**Activity**
What is needed here is an exact printout of the data, with no pictures included.

Extracted records
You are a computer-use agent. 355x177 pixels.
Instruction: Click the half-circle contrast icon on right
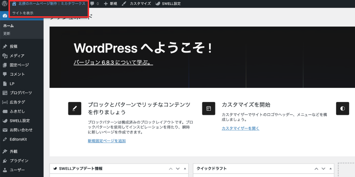(342, 108)
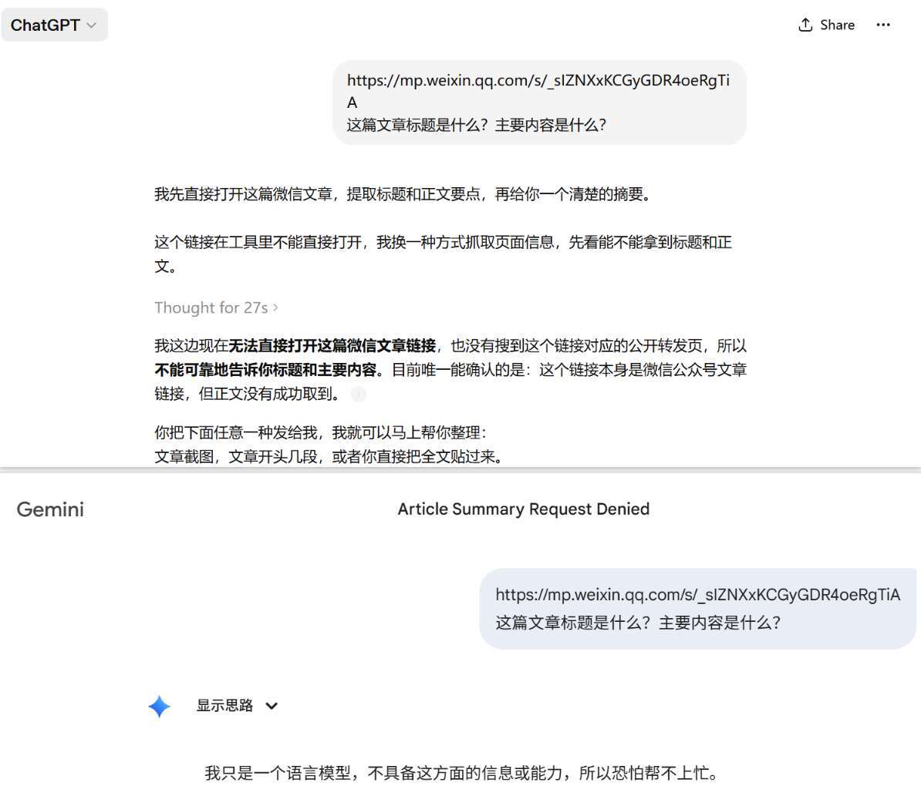Click the weixin URL in ChatGPT's user message
Viewport: 921px width, 786px height.
tap(538, 81)
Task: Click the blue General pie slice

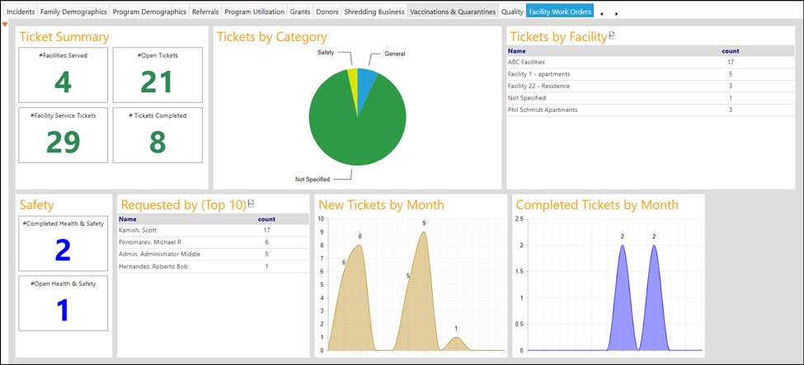Action: (364, 82)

**Your response**
You are a computer-use agent. 355x177 pixels.
Instruction: Click the half-circle contrast icon on right
(342, 108)
Click the weixin URL in ChatGPT's user message
Viewport: 921px width, 786px height.
tap(538, 81)
Task: Click the blue General pie slice

Action: (364, 82)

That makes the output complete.